Another pitfall is relying on high-cost credit cards with annualised rates of 30 to 40%, creating a heavy repayment burden later. “The smarter choice is to keep festive spending separate from long-term financial goals, so that celebrations do not erode carefully built wealth,” says Chirag Muni, Executive Director, Anand Rathi Wealth Limited.

The better approach is to plan festive spending well in advance by setting up a systematic savings method. For instance, putting aside just ₹5,000 a month from April can create a comfortable festive budget of over ₹30,000 plus returns by Diwali, allowing families to celebrate freely without compromising their long-term goals, suggest experts.

Anand Rathi Wealth gives us a suggested example of how a person who has a media ₹70,000 salary and an average of ₹50,000 bonus could possibly plan their finances during the festive season.
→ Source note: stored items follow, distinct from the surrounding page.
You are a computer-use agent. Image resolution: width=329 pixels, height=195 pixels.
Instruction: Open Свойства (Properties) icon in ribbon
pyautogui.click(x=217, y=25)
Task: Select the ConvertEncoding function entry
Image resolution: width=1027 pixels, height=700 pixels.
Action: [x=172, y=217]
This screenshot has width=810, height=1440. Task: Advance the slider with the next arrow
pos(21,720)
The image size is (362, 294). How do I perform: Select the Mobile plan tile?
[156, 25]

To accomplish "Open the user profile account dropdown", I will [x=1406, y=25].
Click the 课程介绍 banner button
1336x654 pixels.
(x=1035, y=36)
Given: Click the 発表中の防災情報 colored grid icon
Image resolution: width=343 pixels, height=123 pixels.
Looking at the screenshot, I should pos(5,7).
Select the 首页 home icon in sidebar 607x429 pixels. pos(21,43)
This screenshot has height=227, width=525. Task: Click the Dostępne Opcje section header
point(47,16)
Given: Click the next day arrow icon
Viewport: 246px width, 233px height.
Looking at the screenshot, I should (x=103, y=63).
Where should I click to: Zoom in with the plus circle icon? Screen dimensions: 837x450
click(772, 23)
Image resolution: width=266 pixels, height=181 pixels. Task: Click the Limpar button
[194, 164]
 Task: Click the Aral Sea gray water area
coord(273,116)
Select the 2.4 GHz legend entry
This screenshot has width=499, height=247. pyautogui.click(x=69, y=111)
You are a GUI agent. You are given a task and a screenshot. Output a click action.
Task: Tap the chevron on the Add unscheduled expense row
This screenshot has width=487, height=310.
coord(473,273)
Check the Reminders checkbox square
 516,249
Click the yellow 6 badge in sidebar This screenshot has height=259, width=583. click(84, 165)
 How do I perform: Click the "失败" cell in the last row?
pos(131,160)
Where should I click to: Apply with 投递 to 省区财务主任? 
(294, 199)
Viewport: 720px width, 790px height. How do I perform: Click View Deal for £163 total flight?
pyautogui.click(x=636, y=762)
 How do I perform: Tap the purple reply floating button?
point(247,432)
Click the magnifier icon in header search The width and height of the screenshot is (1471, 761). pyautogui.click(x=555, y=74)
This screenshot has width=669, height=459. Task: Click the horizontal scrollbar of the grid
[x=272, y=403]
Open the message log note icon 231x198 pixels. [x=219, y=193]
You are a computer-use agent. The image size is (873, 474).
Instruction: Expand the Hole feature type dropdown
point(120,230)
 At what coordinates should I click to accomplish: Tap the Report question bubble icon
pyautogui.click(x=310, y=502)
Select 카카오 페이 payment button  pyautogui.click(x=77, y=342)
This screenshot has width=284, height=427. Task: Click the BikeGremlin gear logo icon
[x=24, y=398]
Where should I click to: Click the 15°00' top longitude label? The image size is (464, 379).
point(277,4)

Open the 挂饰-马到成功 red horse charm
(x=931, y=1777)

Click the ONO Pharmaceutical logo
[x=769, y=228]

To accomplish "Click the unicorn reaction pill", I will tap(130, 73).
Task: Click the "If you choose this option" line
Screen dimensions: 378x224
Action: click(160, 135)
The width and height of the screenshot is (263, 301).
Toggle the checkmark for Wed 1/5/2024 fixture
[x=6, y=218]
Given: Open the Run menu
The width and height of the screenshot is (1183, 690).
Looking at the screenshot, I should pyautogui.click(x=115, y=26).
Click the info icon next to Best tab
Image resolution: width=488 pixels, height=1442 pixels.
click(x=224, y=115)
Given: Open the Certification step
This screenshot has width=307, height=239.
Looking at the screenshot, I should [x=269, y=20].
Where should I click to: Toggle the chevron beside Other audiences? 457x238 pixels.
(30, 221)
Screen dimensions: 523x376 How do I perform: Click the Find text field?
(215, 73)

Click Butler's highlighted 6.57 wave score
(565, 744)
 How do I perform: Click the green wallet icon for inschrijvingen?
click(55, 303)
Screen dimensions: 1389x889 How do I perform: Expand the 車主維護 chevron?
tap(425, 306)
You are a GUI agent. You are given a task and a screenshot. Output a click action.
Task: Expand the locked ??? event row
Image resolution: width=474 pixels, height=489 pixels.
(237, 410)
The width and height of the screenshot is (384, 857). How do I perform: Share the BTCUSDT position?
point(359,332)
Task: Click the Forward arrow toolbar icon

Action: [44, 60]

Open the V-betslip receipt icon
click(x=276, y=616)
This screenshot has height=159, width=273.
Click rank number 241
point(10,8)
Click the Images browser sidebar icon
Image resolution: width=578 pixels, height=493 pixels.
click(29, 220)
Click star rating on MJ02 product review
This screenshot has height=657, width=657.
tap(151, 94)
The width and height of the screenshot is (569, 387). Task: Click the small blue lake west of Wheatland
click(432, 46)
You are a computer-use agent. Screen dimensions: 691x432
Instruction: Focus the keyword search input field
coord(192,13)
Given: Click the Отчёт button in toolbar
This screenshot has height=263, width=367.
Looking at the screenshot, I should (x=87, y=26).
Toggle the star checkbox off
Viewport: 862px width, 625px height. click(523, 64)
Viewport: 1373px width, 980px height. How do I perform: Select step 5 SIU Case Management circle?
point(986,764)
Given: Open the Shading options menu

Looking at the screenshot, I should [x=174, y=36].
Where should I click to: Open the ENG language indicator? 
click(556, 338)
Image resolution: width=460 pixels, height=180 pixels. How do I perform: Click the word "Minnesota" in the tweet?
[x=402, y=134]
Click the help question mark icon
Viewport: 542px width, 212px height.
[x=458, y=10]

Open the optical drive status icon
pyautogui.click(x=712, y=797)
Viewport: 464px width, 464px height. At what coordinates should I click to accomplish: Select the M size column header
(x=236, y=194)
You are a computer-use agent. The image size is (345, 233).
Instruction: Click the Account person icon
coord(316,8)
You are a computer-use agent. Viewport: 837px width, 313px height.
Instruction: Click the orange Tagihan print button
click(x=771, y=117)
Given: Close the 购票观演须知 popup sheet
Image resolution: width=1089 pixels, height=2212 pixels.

“The festive season naturally encourages higher spending, but the real key is balance,” says Muni. Setting a budget in advance and prioritising essential outflows such as rent or loan instalments ensures you do not compromise long-term stability. Tracking your expenses during the season is equally helpful, and using cash or a debit card instead of credit makes you more conscious of how much you are spending.

“The healthiest approach is to plan, enjoy the celebrations within your means, and strike a balance where festive joy does not come at the expense of financial peace of mind,” ends Muni.